Jair Bolsonaro visita Memorial do Holocausto, em Jerusalém – Foto: EPA

O presidente Jair Bolsonaro enviou uma carta à Embaixada de Israel no Brasil para explicar sua declaração de que é possível perdoar o Holocausto, massacre de judeus pelas mãos do nazismo na Segunda Guerra Mundial.

Na mensagem, Bolsonaro cita sua recente visita ao Centro Mundial de Memória do Holocausto, o Yad Vashem, em Jerusalém, e diz que o perdão é “algo pessoal”.

“Ao povo de Israel: deixei escrito no livro de visitantes do Memorial do Holocausto em Jerusalém: ‘Aquele que esquece seu passado está condenado a não ter futuro’. Portanto, qualquer outra interpretação só interessa a quem quer me afastar dos amigos judeus.
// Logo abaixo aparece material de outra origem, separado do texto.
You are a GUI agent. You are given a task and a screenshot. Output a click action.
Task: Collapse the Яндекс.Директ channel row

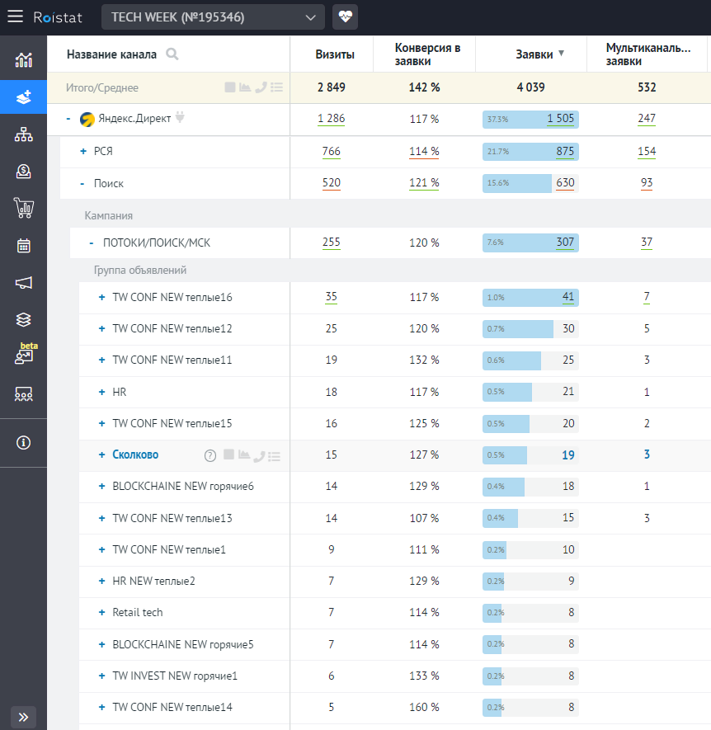pyautogui.click(x=68, y=120)
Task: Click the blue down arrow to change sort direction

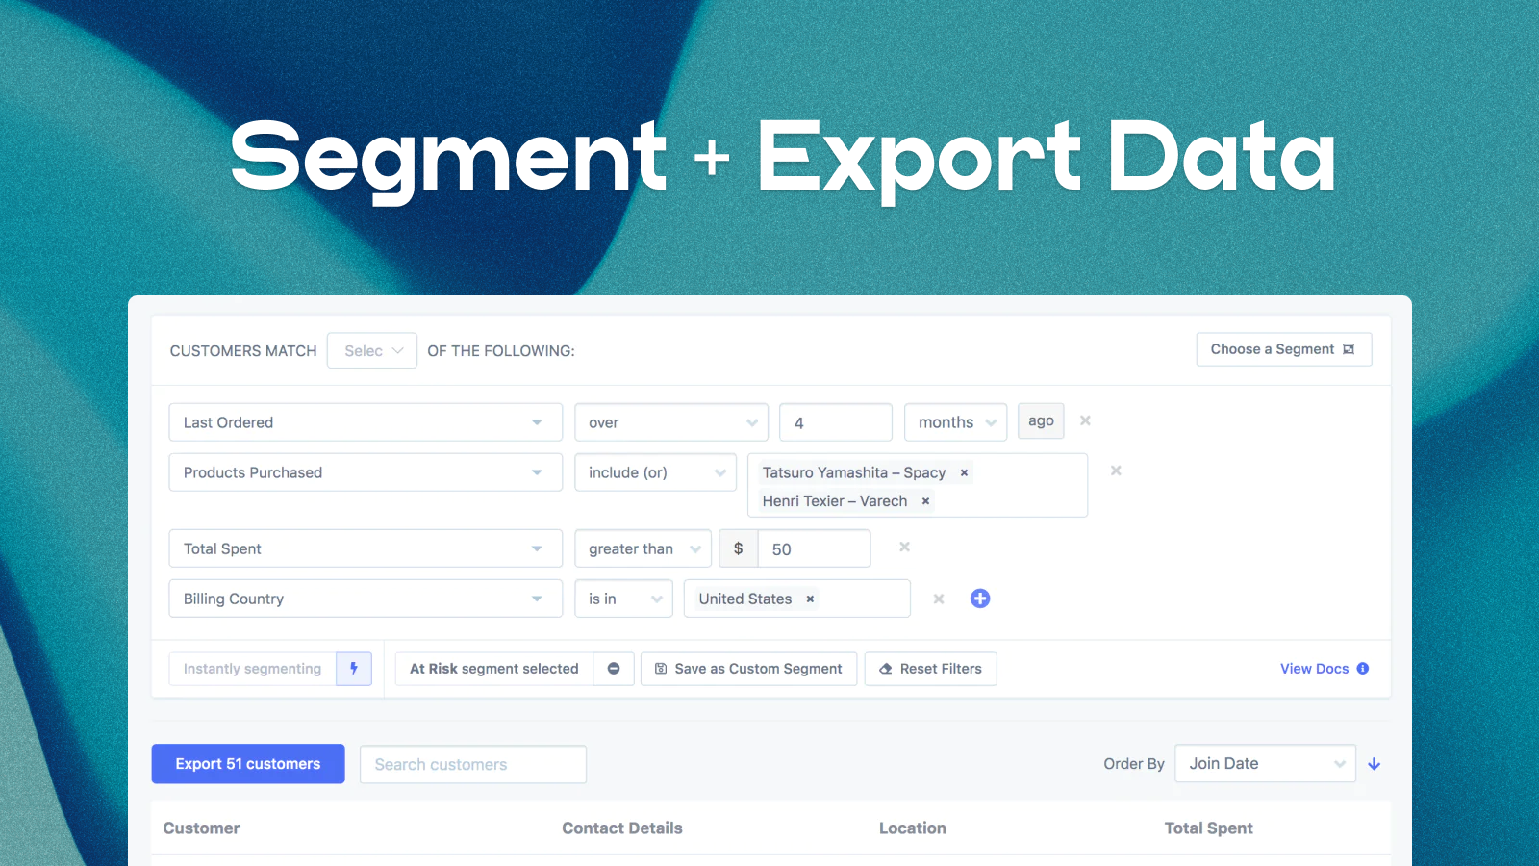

Já o perdão é algo pessoal, nunca num contexto histórico como no caso do Holocausto, onde milhões de inocentes foram mortos num cruel genocídio”, diz a carta.

A declaração de Bolsonaro sobre o Holocausto havia sido criticada pelo próprio Yad Vashem, que afirmara que nenhuma pessoa tinha o direito de determinar se o massacre poderia ser perdoado, e até pelo presidente de Israel, Reuven Rivlin.

“Nós sempre nos oporemos àqueles que negam a verdade ou àqueles que desejam expurgar nossa memória – indivíduos ou grupos, líderes partidários ou primeiros-ministros. Nunca vamos perdoar e nunca vamos esquecer”, escreveu Rivlin no Twitter, sem citar Bolsonaro explicitamente.

O presidente vem buscando se aproximar de Israel e visitou o país entre o fim de março e o início de abril.